• **Directions for this task**:
Pull every line of the entries that has the word "Moje".
[[ Information, beginning ]]
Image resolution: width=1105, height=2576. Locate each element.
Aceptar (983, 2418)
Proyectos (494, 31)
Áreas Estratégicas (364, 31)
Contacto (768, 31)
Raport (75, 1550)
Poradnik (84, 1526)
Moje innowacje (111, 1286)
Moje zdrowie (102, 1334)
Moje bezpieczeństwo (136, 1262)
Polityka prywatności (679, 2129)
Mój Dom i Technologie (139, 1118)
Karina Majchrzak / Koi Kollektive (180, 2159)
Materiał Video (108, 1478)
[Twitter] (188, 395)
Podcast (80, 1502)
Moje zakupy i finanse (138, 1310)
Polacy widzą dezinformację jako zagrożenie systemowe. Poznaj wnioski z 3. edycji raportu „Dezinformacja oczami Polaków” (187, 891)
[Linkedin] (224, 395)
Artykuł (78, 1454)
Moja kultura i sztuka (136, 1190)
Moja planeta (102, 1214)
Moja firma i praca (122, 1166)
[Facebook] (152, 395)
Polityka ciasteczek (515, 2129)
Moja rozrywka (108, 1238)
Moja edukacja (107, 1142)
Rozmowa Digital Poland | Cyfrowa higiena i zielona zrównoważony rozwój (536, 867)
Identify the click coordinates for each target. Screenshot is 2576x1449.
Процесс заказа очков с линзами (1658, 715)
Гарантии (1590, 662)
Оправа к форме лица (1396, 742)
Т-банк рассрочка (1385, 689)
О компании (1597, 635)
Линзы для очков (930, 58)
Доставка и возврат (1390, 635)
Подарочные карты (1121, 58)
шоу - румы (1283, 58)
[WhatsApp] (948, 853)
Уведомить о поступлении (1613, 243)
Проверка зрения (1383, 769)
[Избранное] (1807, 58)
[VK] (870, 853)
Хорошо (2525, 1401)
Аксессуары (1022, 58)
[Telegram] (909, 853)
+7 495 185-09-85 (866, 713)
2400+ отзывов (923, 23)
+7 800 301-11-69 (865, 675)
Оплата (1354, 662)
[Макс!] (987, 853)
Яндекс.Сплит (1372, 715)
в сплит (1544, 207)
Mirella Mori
[[ Information, end ]]
• **Problem solution**:
Moje innowacje (111, 1286)
Moje zdrowie (102, 1334)
Moje bezpieczeństwo (136, 1262)
Moje zakupy i finanse (138, 1310)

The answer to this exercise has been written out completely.